Problem description:
Collect every line of the records below that contains the word "Task".

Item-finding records
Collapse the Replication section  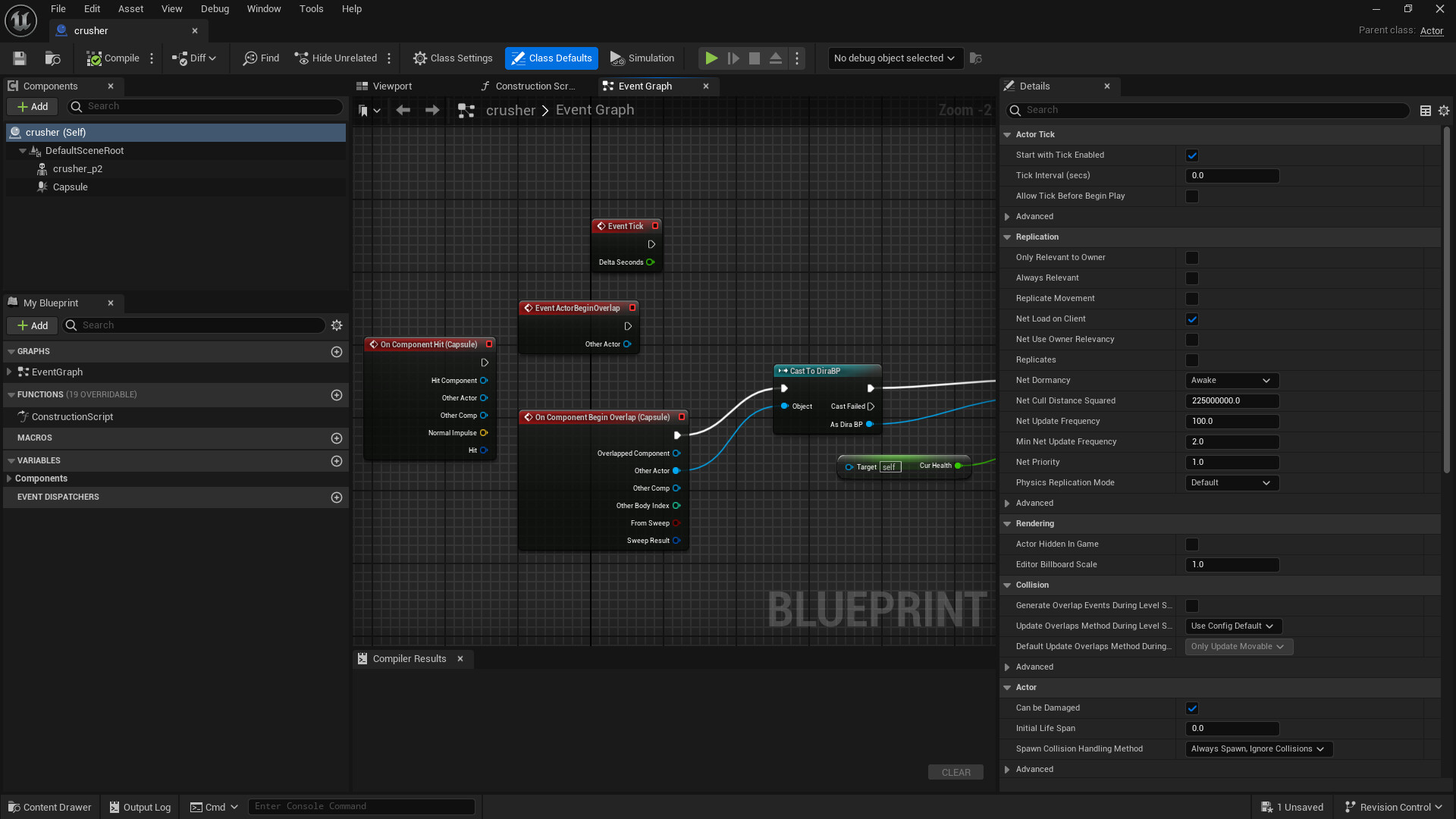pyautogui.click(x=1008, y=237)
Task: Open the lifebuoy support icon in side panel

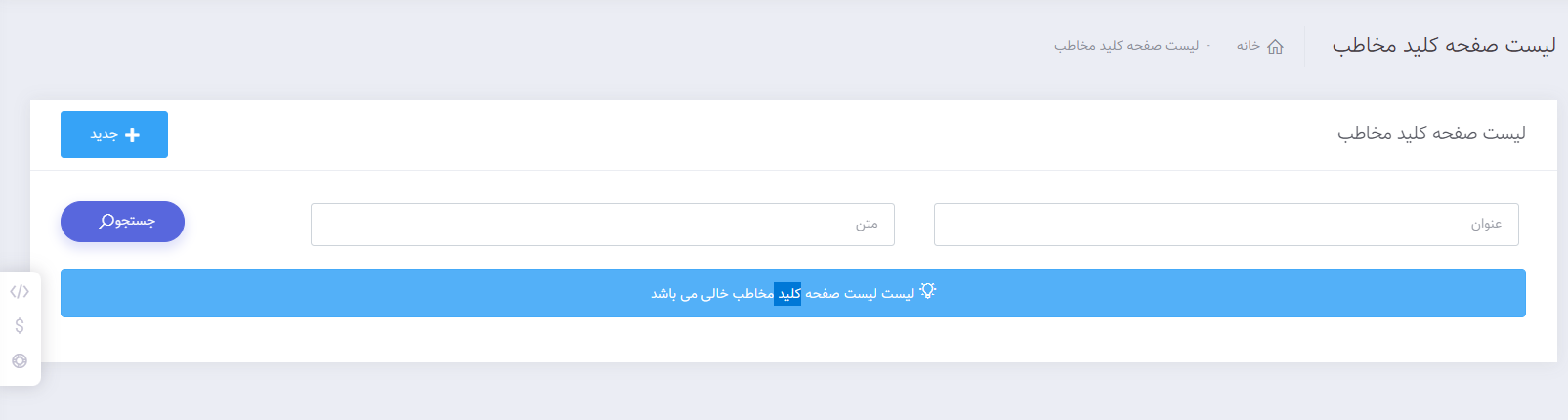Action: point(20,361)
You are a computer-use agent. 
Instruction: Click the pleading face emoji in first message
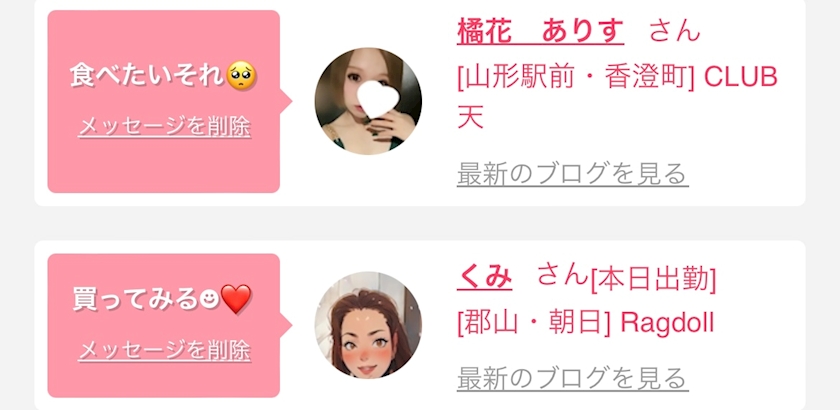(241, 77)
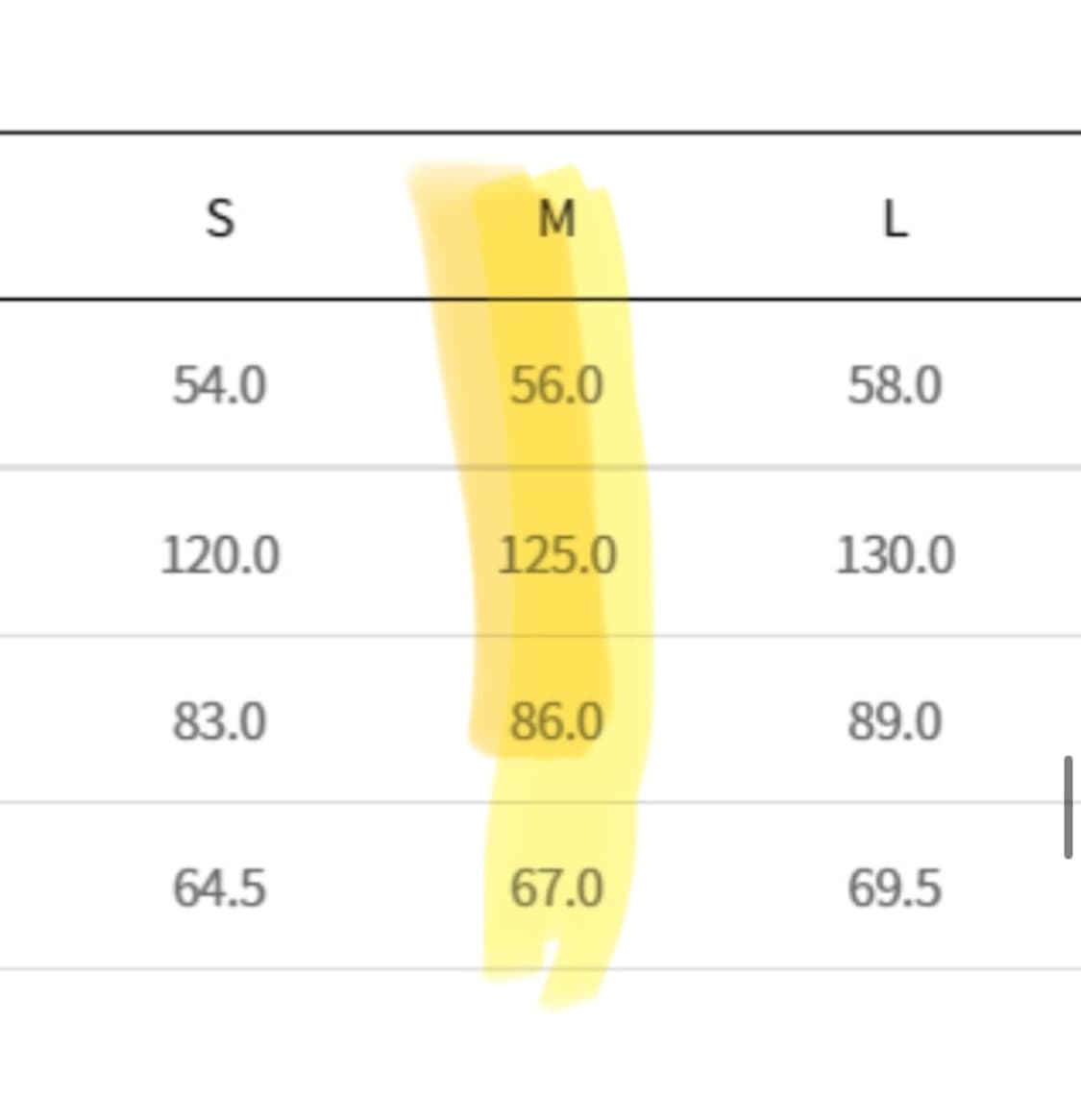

Response to this exercise:
Task: Open the lifebuoy support icon in side panel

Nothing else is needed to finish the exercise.